Of those choices, Atkins would be the most in line with Trump's choice of Clayton for the SEC job. Seiberg argued that banking lawyers — including past Comptrollers of the Currency John Dugan and Eugene Ludwig — tend to be "more practical in their approach to supervision rather than ideological."

To be sure, however, predicting what Trump will do is a guessing game at best.

"That said, there is now some reason for optimism on the bank side given Trump's pick for SEC chairman," Seiberg wrote.

Clayton comes to the SEC role with a wealth of experience in working on big banking deals.
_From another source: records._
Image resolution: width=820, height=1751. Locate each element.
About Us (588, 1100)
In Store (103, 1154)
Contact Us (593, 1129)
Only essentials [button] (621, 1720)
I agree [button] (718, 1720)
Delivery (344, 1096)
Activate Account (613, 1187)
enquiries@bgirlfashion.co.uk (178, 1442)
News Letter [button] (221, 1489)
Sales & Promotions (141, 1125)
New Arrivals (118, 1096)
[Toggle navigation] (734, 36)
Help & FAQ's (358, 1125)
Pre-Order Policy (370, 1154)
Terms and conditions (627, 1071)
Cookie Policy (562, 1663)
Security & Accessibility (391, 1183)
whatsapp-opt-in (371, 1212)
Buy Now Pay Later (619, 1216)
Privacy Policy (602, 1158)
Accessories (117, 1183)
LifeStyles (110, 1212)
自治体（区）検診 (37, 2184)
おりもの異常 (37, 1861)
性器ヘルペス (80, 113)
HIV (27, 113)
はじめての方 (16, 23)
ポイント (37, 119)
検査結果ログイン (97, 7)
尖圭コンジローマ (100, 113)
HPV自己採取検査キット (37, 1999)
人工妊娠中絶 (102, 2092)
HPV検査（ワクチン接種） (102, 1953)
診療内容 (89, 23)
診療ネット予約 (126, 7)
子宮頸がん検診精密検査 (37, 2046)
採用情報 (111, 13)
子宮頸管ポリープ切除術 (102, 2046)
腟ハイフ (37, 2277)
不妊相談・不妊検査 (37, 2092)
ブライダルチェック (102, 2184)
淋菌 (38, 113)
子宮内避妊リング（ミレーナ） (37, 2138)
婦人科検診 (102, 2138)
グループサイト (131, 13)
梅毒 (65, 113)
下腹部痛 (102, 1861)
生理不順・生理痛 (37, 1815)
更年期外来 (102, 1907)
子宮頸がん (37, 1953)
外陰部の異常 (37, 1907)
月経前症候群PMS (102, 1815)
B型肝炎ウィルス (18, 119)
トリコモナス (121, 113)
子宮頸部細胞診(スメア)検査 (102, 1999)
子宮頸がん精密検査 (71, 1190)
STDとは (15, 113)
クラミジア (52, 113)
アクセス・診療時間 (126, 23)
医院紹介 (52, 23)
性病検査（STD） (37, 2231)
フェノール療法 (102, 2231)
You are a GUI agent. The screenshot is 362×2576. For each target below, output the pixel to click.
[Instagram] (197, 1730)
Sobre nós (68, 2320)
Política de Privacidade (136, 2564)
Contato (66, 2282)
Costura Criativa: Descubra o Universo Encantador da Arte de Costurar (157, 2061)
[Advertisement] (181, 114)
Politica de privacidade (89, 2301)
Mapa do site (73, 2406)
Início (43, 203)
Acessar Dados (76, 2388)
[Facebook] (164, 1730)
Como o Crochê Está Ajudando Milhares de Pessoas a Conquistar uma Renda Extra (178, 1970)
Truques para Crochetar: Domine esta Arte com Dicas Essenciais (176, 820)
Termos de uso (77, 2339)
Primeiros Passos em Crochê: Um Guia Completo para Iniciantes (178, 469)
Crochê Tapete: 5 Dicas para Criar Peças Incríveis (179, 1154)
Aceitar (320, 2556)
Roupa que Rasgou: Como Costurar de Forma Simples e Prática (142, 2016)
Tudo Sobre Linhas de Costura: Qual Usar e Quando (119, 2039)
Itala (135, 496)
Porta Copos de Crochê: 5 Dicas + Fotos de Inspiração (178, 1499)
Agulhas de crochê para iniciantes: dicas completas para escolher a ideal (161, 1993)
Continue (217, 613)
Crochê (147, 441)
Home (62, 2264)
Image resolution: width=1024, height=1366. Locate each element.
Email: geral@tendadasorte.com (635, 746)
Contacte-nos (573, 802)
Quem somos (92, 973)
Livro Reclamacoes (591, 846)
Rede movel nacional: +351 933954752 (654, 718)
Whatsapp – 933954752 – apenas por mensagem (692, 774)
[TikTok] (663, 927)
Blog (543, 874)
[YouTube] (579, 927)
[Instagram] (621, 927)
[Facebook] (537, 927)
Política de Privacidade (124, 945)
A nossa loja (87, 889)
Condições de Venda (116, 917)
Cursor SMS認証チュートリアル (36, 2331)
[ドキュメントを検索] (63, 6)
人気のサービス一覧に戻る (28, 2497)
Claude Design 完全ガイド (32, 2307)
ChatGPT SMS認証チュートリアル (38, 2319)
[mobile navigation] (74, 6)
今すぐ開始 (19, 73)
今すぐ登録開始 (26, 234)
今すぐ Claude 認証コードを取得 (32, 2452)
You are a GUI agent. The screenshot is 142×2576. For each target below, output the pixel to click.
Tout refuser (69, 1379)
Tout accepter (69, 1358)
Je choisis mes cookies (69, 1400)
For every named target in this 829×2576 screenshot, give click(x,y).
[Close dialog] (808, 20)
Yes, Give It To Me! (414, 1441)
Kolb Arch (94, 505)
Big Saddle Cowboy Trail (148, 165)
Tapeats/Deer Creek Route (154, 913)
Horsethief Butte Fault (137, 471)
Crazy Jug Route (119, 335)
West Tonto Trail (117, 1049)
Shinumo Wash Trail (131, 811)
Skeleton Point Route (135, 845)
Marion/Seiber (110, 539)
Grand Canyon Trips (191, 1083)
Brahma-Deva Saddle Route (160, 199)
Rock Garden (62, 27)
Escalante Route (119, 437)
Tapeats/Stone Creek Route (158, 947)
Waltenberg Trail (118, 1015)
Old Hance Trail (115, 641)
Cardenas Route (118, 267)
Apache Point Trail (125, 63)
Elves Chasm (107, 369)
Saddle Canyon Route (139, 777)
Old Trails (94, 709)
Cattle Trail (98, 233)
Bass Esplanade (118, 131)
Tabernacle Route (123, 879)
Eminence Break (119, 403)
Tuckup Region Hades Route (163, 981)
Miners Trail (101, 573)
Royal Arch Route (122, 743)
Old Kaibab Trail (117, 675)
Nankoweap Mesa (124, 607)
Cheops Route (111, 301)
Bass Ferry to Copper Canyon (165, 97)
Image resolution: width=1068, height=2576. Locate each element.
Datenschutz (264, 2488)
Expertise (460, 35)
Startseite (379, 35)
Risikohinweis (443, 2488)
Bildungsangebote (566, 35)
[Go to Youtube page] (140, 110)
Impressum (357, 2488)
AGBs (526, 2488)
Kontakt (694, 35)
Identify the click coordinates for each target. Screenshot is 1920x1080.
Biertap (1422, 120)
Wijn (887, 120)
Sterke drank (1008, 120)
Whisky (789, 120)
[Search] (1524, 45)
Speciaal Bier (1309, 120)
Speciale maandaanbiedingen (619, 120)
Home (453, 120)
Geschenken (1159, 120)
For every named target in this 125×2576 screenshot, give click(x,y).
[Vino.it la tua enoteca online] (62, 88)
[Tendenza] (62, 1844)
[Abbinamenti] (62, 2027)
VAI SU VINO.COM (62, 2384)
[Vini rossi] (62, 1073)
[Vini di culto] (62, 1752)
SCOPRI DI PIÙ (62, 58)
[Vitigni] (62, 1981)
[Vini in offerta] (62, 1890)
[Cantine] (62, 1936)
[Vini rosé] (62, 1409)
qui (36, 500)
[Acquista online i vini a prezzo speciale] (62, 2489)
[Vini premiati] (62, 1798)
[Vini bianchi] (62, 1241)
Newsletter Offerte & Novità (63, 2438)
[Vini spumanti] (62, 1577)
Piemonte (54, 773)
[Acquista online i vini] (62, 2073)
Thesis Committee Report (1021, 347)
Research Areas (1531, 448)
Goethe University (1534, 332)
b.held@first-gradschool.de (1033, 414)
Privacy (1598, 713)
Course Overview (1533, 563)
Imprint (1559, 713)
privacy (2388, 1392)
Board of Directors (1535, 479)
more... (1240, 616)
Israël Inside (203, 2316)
He helped Barclays purchase Lehman Brothers assets after it went into bankruptcy, facilitated the sale of Bear Stearns to JPMorgan Chase and was involved in a number of mortgage settlement deals with government regulators.

He also has close ties to Goldman Sachs, having been involved with the U.S. Treasury's Troubled Asset Relief Program investment and has worked with the bank on a number of other investment deals.

In a statement, Trump said Clayton will be tasked with reducing regulations while also preventing financial misconduct.

"Jay Clayton is a highly talented expert on many aspects of financial and regulatory law, and he will ensure our financial institutions can thrive and create jobs while playing by the rules at the same time," Trump said. "We need to undo many regulations which have stifled investment in American businesses, and restore oversight of the financial industry in a way that does not harm American workers."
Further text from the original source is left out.